Bloo, this pattern has good chest and armhole coverage --
Striped Vest for Kids

Please make in the larger size 8.

Thanks, Ann

Looking for Vest Pattern (knit in the round)

Does anyone have a favourite online pattern for a pullover vest, knit in the round, in sizes suitable for the upcoming campaign, using a worsted/heavy worsted yarn? I've been looking online a bit but haven't found anything that really takes my fancy, so I thought I would poll the collected wisdom of the KAL/CAL.


PS Just finished a first pair of mitts for this campaign this morning! (well... except for one thumb. :).

Friday, December 11, 2009

question about socks??

All the socks I've made so far for the a4A projects have been of knitted worsted weight, thick and warm, but rather "stiff" in texture compared to the ordinary knitted sock made with small needles and sock-weight yarn. Is it practical to make the lighter-weight socks for Afghanistan? Is it better to have thick and warm, especially since shoes get removed indoors? Any opinions or suggestions? I'm eager to get started, especially with two days' travel time to knit in over the holidays!

Dye question plus a tip!

I want overdye some baby blue merino I got on sale. It is too pastel for a4A guidelines. I assume I should do it after the sweater is finished. But what kind of dye do you all recommend, and where can I buy it? Rit isn't very colorfast; I want something better. Thanks for some suggestions!

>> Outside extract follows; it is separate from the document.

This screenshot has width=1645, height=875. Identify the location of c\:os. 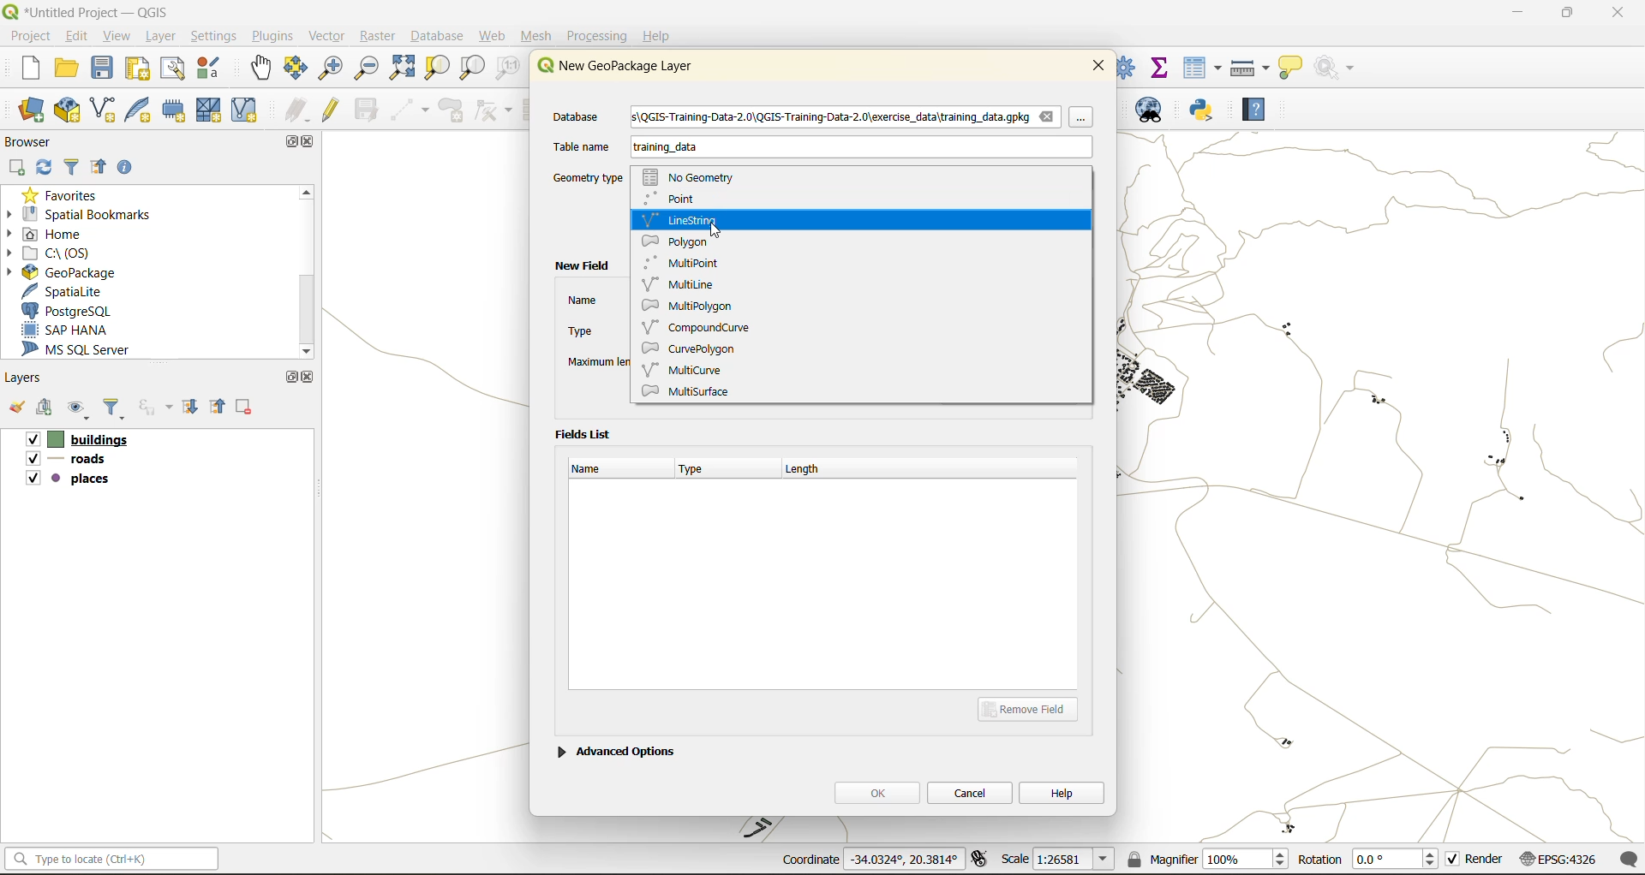
(64, 252).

Also: a tip I saw for making button loops: Ponytail holders! They are strong, colorful, stretchy, and you can adjust their size with needle and thread when sewing them to the buttonband. Whaddya think?

Thursday, December 10, 2009

it's a go!

Yes, indeed, word has just come down that the next campaign is to be another youth campaign, for children aged 7-14. We've been asked to send fewer blankets, as they take up too much space. From Ann's announcement, "The emphasis will be on wool sweaters, vests, mittens, and socks for girls and boys, 7-14 years. We need to go easy on blankets and hats." The deadline will be sometime in March, so this is a nice leisurely project that can wait until after holiday madness subsides.

I've been finishing up things that got put aside when they weren't done in time for previous deadlines. I just finished a pair of mittens last night (no picture yet; they're still wet). And I have another single mitten waiting for a mate, then a sock that's almost finished and wants a buddy.

In the next couple of days I will put together some small packages of 3 or 4 skeins of worsted yarn to give away on this blog, each box containing enough for 2 pairs of socks (that also makes 3 pairs of mittens, or 1 pair of socks or 1 pair of mittens, or stripes in a sweater or a vest). This time I'll post pictures. Again, random drawing, no charge for shipping.

Watch this space. . .


Friday, December 4, 2009

December's 6-inch square

Because it's December and most of us have little time/ability to concentrate, here's another 6-inch square. I know we'll hear specifics about the new campaign very soon, but right now I'm much better off doing things that are small and easy! This one is just enough more interesting than garter stitch to keep you awake. I'm sure the stitch has a name, but I don't know it.

Square #4 (December)

multiple of 2 sts, 4 rows

Block directions:

Rows 1 and 2: *k1, p1* across
Rows 3 and 4: knit

Cast on 30 stitches.
Knit 4 rows (2 ridges).
Keeping first 2 and last 2 stitches in garter stitch (I find it helpful to place a marker to remind me that those 2 stitches are outside the pattern), work in pattern stitch for your magic number of rows– i.e., the number of rows you determined in block 1 would give you a 6-inch block. For me, that’s 42 rows – I will knit 42 rows of pattern stitch for every block I make, in each stitch pattern. For you, it may be 38 or 44; just do what works for you.
Knit 4 rows (2 ridges).
Bind off.

Giant Warschrag for Afghanistan

Thought you would get a kick out of seeing a giant Mason-Dixon warshrag as a baby blanket for Afghanistan, knit by Urban Domestic Goddess.

Resourceful use of oddballs, fun technique that produces a colorful fabric with good density, and beautiful blogger philosophy -- love it!

And, a4A loves Kay and Ann, too. They've been good friends of this project since early on, so long ago. You can take a look through the Mason-Dixon archives or their first book to see the history we have together.